Provided records section start

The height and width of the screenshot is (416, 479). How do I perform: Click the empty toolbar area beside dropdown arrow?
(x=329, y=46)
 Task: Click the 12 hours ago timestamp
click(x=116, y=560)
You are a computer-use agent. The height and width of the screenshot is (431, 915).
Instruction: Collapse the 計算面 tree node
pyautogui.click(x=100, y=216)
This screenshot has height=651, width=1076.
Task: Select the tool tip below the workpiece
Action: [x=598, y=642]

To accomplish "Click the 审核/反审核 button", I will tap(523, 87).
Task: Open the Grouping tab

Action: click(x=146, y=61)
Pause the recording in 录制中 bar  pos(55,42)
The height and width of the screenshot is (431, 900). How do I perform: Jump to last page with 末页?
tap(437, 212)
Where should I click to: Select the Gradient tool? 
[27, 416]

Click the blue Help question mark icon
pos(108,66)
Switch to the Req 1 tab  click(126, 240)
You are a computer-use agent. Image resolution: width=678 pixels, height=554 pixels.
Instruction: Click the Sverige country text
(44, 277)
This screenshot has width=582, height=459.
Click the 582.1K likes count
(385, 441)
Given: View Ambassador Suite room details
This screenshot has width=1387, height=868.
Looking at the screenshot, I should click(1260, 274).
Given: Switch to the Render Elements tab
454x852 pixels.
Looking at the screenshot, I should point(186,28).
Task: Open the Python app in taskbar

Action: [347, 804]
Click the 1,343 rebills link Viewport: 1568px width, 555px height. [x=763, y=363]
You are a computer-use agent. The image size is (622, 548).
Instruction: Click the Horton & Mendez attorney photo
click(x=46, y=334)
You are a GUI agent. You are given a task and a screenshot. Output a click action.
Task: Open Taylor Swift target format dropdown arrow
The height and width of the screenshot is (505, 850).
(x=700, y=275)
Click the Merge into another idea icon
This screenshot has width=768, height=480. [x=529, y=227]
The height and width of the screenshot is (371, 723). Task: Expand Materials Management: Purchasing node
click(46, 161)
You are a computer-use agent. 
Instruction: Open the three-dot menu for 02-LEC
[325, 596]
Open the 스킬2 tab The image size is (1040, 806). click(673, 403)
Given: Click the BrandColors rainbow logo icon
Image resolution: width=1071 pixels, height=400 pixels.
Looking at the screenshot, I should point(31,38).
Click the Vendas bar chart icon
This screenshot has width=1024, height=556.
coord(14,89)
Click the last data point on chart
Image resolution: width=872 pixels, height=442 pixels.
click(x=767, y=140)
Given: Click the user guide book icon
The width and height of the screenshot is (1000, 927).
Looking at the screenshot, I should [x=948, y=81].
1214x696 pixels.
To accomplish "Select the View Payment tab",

Provided records section end

_Work request:_ Output all of the material exactly as written.

_Finished task:_
The height and width of the screenshot is (416, 479). How do I perform: Click the empty toolbar area beside dropdown arrow?
(x=329, y=46)
 Task: Click the 12 hours ago timestamp
click(x=116, y=560)
You are a computer-use agent. The height and width of the screenshot is (431, 915).
Instruction: Collapse the 計算面 tree node
pyautogui.click(x=100, y=216)
This screenshot has height=651, width=1076.
Task: Select the tool tip below the workpiece
Action: [x=598, y=642]

To accomplish "Click the 审核/反审核 button", I will tap(523, 87).
Task: Open the Grouping tab

Action: click(x=146, y=61)
Pause the recording in 录制中 bar  pos(55,42)
The height and width of the screenshot is (431, 900). How do I perform: Jump to last page with 末页?
tap(437, 212)
Where should I click to: Select the Gradient tool? 
[27, 416]

Click the blue Help question mark icon
pos(108,66)
Switch to the Req 1 tab  click(126, 240)
You are a computer-use agent. Image resolution: width=678 pixels, height=554 pixels.
Instruction: Click the Sverige country text
(44, 277)
This screenshot has width=582, height=459.
Click the 582.1K likes count
(385, 441)
Given: View Ambassador Suite room details
This screenshot has width=1387, height=868.
Looking at the screenshot, I should click(1260, 274).
Given: Switch to the Render Elements tab
454x852 pixels.
Looking at the screenshot, I should point(186,28).
Task: Open the Python app in taskbar

Action: [347, 804]
Click the 1,343 rebills link Viewport: 1568px width, 555px height. [x=763, y=363]
You are a computer-use agent. The image size is (622, 548).
Instruction: Click the Horton & Mendez attorney photo
click(x=46, y=334)
You are a GUI agent. You are given a task and a screenshot. Output a click action.
Task: Open Taylor Swift target format dropdown arrow
The height and width of the screenshot is (505, 850).
(x=700, y=275)
Click the Merge into another idea icon
This screenshot has width=768, height=480. [x=529, y=227]
The height and width of the screenshot is (371, 723). Task: Expand Materials Management: Purchasing node
click(46, 161)
You are a computer-use agent. 
Instruction: Open the three-dot menu for 02-LEC
[325, 596]
Open the 스킬2 tab The image size is (1040, 806). click(673, 403)
Given: Click the BrandColors rainbow logo icon
Image resolution: width=1071 pixels, height=400 pixels.
Looking at the screenshot, I should point(31,38).
Click the Vendas bar chart icon
This screenshot has width=1024, height=556.
coord(14,89)
Click the last data point on chart
Image resolution: width=872 pixels, height=442 pixels.
click(x=767, y=140)
Given: Click the user guide book icon
The width and height of the screenshot is (1000, 927).
Looking at the screenshot, I should [x=948, y=81].
1214x696 pixels.
To accomplish "Select the View Payment tab",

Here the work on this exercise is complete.